James Harold Burtness (May 3, 1928 – April 10, 2006) was an American theologian, author, lecturer, and Professor of Systematic Theology and Ethics at Luther Seminary in St. Paul, Minnesota. He taught Christian ethics at Luther Seminary for over forty years and was known for his scholarship on the German theologian Dietrich Bonhoeffer.

== Early life and education ==
Burtness was born in Chicago, Illinois, on May 3, 1928. He attended St. Olaf College in Northfield, Minnesota, graduating in 1949 with a Bachelor of Arts degree. He then studied at Luther Seminary, where he earned a Bachelor of Theology in 1953 (equivalent to the Master of Divinity). Burtness went on to complete a Doctor of Theology (Th.D.) at Princeton Theological Seminary in 1958. He was ordained as a Lutheran pastor in 1958, the same year he earned his doctorate.

== Academic career ==
In 1955, Burtness joined the faculty of Luther Seminary in St. Paul as an instructor in New Testament Greek and systematic theology. He became an assistant professor in 1960 and was appointed full professor in 1972. Over the course of his career, he taught at Luther Seminary (later known as Luther Northwestern Seminary) for more than four decades, retiring in 1998 as professor emeritus of systematic theology and ethics.

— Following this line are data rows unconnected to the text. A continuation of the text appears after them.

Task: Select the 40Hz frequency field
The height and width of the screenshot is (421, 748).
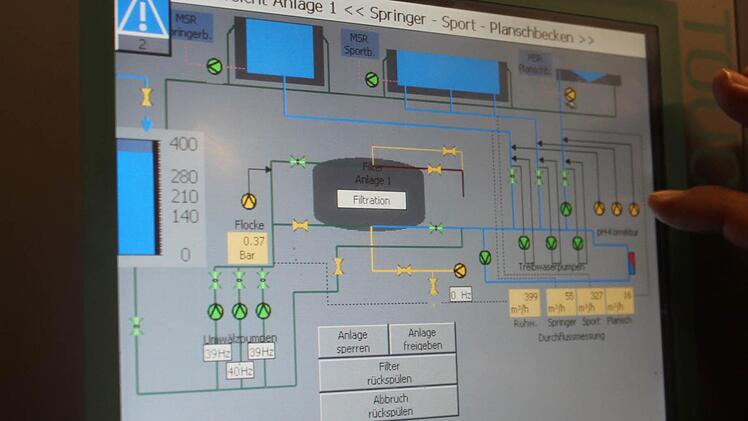Action: (x=239, y=371)
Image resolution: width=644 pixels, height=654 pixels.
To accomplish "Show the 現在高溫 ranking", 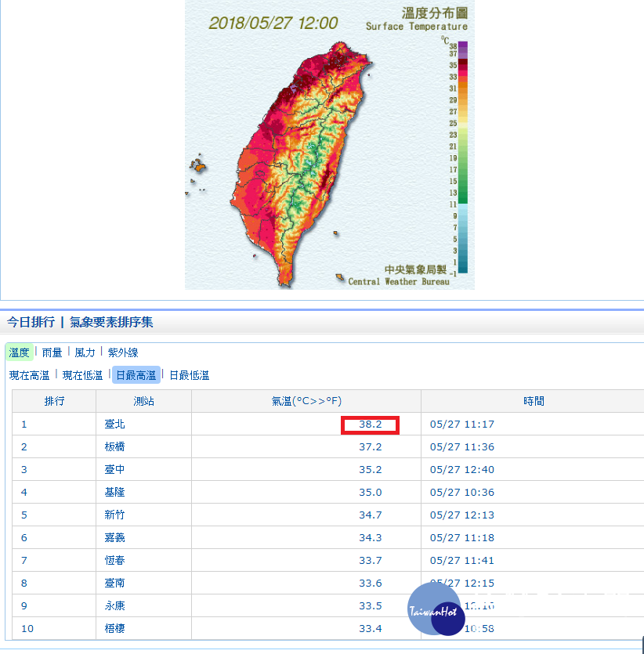I will click(x=29, y=376).
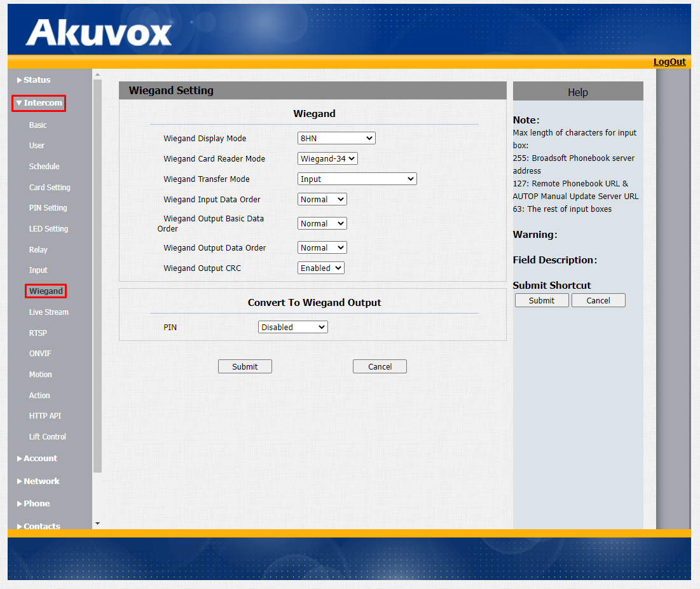Open the Card Setting page
700x589 pixels.
click(50, 188)
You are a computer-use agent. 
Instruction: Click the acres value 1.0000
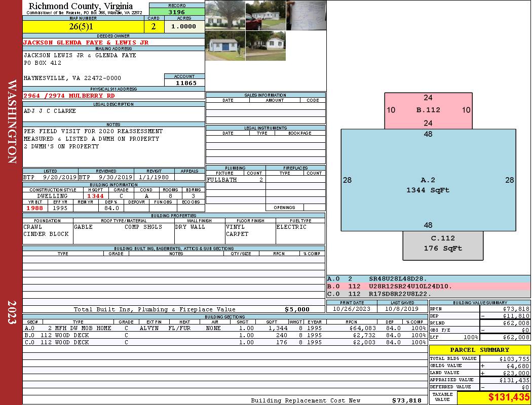184,27
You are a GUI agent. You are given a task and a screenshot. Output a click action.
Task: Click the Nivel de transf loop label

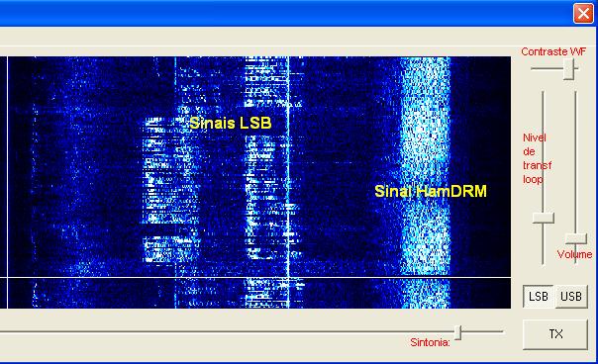point(537,158)
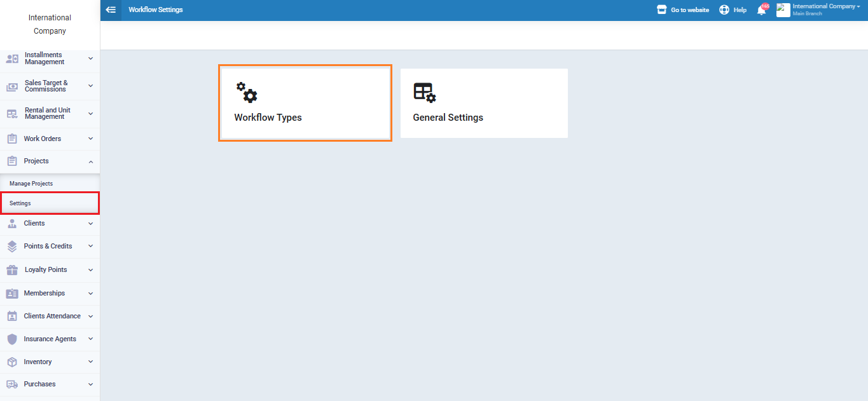Open Manage Projects in the sidebar
Image resolution: width=868 pixels, height=401 pixels.
pos(31,184)
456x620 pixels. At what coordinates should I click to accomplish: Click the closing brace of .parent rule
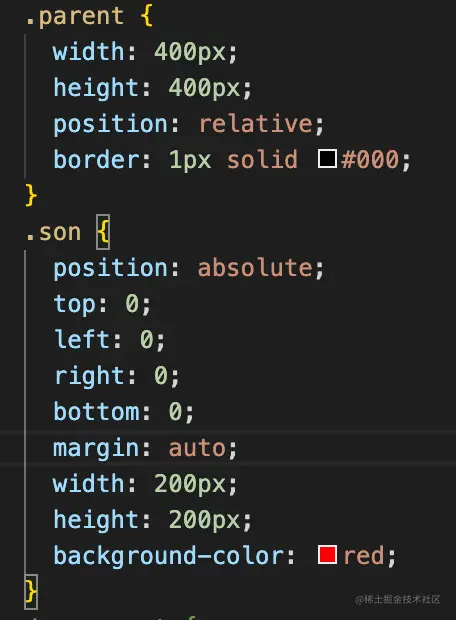pyautogui.click(x=31, y=195)
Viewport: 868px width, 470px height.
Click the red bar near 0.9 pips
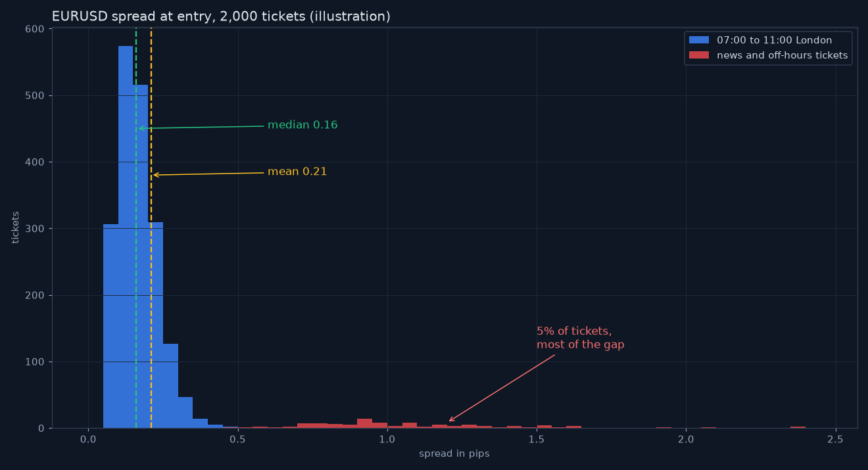[x=364, y=423]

He served as a visiting professor at Gurukul Lutheran Theological College in Madras, India, in 1963–1964, an American Theological Society Fellow at the Free University of Berlin in 1966–1967, and a Lutheran tutor at Mansfield College, Oxford, in 1973–1974.

== Writings and theology ==
Burtness’s academic focus was Christian ethics and the theology of Dietrich Bonhoeffer. He contributed numerous articles to theological journals and co-founded dialog, a theological journal, in 1961 alongside Robert Jenson, Roy Harrisville, Kent Knutson, Carl Braaten, and others. In 1963, Burtness edited The New Community in Christ: Essays on the Corporate Christian Life with John P. Kildahl. He continued exploring Christian ethics in Whatever You Do: An Essay on the Christian Life (1967).

Burtness’s best-known work, Shaping the Future: The Ethics of Dietrich Bonhoeffer, was published in 1985 by Fortress Press. In it, he interpreted Bonhoeffer’s ethical writings—especially how Bonhoeffer’s principle of responsible action could shape contemporary Christian moral thought. In 1999 he published Consequences: Morality, Ethics, and the Future, analyzing different forms of Christian moral reasoning and proposing an integrated approach to ethics.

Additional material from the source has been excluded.